■ Description of the task:
Extract the material below without changes, from the line with "Given: Click the New" up to and including the line with "click(456, 98)".
┌────────
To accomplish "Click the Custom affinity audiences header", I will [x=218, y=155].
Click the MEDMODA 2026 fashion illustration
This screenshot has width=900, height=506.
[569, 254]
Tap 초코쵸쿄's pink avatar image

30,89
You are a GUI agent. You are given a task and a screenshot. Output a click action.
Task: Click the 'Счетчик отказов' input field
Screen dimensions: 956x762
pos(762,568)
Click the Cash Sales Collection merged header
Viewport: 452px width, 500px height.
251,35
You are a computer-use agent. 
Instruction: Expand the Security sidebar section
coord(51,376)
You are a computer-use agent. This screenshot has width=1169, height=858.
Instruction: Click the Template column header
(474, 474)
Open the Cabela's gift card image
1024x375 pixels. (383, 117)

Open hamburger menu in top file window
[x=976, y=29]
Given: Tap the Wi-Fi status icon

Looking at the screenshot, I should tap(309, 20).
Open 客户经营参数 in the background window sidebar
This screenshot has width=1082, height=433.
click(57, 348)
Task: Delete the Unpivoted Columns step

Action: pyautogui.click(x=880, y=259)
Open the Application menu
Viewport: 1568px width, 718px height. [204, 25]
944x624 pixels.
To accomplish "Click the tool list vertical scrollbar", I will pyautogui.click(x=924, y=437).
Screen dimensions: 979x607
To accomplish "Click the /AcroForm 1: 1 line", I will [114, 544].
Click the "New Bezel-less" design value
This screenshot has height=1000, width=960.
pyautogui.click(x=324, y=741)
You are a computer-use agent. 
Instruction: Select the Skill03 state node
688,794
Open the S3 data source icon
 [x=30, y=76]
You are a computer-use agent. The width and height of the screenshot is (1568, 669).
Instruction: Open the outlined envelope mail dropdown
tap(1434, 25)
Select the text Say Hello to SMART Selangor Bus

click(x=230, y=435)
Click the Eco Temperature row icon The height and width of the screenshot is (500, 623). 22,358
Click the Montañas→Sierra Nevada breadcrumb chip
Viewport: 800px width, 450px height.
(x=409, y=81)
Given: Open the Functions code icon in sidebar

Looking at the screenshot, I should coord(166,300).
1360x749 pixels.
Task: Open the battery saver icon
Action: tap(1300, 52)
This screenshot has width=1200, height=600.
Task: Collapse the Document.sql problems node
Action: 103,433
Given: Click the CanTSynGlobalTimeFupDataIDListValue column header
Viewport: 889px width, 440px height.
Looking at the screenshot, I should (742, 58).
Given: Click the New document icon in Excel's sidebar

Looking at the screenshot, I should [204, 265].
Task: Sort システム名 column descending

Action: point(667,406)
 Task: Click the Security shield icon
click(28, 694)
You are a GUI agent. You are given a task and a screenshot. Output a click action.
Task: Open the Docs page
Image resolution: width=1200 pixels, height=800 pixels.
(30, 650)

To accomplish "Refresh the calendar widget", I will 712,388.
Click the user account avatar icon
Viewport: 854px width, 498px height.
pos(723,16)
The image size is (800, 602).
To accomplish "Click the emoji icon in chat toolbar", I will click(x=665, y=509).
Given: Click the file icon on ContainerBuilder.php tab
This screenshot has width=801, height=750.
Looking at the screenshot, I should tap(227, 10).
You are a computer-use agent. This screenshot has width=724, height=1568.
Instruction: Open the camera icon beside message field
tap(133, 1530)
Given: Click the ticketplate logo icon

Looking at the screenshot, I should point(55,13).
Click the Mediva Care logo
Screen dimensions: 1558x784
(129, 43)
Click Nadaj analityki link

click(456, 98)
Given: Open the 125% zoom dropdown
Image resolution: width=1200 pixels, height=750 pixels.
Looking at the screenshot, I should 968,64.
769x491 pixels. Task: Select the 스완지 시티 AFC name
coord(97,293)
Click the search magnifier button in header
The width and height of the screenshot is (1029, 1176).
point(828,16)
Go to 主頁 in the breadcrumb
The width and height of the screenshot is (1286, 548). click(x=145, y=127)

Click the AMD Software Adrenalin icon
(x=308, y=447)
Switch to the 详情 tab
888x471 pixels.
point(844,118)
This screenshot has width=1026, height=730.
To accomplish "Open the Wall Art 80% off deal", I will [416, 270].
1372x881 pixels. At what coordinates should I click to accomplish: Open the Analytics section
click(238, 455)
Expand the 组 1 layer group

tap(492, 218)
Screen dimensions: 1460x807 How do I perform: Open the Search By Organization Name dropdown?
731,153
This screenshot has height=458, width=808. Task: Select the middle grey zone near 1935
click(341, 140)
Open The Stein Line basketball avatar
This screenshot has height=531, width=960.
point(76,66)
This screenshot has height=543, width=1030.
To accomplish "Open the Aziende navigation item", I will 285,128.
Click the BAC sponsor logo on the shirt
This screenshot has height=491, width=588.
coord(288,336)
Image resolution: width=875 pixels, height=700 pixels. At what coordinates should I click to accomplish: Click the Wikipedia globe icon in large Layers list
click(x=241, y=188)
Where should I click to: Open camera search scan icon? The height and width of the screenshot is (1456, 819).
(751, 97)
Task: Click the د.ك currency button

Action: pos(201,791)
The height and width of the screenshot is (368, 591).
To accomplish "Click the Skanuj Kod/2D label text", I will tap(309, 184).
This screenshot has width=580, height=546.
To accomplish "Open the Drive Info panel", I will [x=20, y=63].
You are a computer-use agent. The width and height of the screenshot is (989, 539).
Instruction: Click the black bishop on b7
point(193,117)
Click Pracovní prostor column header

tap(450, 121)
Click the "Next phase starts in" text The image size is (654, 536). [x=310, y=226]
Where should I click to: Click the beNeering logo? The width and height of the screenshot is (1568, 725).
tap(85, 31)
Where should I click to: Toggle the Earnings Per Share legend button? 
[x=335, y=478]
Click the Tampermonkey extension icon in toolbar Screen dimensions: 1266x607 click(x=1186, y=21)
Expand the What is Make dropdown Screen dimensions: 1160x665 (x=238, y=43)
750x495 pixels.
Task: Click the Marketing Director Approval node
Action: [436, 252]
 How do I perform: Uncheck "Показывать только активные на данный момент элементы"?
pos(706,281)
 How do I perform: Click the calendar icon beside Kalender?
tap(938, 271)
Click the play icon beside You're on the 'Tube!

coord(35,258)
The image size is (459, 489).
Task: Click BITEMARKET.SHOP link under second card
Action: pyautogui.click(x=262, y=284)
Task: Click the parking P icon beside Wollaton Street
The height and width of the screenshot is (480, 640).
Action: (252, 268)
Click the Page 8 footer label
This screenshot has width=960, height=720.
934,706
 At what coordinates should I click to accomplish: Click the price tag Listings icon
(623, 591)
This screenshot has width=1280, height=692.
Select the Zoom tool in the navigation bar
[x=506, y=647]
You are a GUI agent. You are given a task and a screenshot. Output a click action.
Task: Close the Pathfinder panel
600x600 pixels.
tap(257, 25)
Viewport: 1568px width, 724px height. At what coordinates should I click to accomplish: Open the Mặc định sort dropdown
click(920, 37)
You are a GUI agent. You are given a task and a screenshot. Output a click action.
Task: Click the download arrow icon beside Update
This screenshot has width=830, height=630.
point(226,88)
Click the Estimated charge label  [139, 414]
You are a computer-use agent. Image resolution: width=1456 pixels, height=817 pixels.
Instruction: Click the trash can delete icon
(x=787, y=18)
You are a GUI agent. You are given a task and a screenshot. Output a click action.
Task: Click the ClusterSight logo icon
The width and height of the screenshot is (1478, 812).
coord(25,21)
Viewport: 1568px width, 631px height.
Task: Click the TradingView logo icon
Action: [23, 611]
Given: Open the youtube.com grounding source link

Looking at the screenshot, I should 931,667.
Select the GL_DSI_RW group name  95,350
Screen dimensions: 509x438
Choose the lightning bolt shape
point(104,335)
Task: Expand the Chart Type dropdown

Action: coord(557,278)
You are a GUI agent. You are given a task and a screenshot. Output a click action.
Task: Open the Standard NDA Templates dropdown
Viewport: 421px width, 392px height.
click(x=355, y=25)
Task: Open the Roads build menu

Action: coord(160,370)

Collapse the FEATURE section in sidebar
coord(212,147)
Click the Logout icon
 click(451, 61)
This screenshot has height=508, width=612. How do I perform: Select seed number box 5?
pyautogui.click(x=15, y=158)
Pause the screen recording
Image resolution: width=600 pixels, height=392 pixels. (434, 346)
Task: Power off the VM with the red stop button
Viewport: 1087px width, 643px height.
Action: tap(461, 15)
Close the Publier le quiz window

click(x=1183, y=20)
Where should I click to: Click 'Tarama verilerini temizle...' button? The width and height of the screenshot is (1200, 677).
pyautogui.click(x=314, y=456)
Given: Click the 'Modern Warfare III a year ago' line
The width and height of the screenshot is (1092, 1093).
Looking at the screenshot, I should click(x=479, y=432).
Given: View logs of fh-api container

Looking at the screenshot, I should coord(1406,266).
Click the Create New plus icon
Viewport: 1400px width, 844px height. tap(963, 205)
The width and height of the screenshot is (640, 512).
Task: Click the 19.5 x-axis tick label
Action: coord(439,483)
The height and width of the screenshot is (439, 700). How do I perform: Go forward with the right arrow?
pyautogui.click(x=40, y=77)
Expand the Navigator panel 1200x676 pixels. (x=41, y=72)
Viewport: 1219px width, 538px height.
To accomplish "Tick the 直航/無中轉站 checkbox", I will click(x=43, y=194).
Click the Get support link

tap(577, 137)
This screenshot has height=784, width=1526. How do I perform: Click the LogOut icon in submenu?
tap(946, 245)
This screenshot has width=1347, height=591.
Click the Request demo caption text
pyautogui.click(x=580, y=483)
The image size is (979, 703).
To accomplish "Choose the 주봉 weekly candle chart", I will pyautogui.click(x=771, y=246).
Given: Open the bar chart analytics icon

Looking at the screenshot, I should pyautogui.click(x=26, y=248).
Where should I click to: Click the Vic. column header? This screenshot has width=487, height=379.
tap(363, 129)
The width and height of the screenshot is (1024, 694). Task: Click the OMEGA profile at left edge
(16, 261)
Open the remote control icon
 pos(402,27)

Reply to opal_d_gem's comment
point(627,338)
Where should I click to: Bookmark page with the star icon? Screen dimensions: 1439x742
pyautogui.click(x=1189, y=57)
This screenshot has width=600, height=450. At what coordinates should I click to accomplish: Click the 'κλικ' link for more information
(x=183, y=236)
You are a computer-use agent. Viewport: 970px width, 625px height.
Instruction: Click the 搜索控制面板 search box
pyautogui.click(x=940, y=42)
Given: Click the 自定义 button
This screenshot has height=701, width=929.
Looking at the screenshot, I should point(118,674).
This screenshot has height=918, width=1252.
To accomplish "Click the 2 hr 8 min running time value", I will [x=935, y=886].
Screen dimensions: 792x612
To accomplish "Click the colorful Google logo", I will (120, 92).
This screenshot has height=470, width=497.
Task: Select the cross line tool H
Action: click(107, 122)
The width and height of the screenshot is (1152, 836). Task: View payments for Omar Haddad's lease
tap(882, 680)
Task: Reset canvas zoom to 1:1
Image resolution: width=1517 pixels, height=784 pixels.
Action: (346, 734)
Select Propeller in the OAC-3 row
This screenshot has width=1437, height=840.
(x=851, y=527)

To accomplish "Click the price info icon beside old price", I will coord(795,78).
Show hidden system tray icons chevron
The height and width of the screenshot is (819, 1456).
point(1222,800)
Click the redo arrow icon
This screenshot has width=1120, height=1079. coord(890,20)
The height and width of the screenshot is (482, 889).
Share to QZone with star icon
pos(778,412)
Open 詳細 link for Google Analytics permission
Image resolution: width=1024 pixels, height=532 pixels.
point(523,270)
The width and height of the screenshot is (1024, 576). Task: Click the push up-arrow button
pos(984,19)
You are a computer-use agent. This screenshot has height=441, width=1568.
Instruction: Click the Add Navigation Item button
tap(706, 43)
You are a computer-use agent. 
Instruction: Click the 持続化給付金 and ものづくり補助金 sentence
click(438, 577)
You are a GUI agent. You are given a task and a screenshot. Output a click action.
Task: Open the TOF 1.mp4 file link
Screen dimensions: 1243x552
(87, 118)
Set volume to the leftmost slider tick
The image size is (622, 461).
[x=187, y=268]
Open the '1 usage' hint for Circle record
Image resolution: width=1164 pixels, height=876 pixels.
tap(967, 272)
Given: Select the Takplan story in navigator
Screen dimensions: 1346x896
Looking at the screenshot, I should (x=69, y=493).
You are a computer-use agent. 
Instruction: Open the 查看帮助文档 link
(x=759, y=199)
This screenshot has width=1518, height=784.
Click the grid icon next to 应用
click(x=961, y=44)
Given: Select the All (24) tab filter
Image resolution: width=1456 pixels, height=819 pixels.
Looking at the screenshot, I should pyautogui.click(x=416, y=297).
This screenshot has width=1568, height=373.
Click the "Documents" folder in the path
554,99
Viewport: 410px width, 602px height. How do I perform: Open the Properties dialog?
└────────
■ Task solution:
Given: Click the New document icon in Excel's sidebar

Looking at the screenshot, I should [204, 265].
Task: Sort システム名 column descending

Action: point(667,406)
 Task: Click the Security shield icon
click(28, 694)
You are a GUI agent. You are given a task and a screenshot. Output a click action.
Task: Open the Docs page
Image resolution: width=1200 pixels, height=800 pixels.
(30, 650)

To accomplish "Refresh the calendar widget", I will 712,388.
Click the user account avatar icon
Viewport: 854px width, 498px height.
pos(723,16)
The image size is (800, 602).
To accomplish "Click the emoji icon in chat toolbar", I will click(x=665, y=509).
Given: Click the file icon on ContainerBuilder.php tab
This screenshot has width=801, height=750.
Looking at the screenshot, I should tap(227, 10).
You are a computer-use agent. This screenshot has width=724, height=1568.
Instruction: Open the camera icon beside message field
tap(133, 1530)
Given: Click the ticketplate logo icon

Looking at the screenshot, I should point(55,13).
Click the Mediva Care logo
Screen dimensions: 1558x784
(129, 43)
Click Nadaj analityki link

click(456, 98)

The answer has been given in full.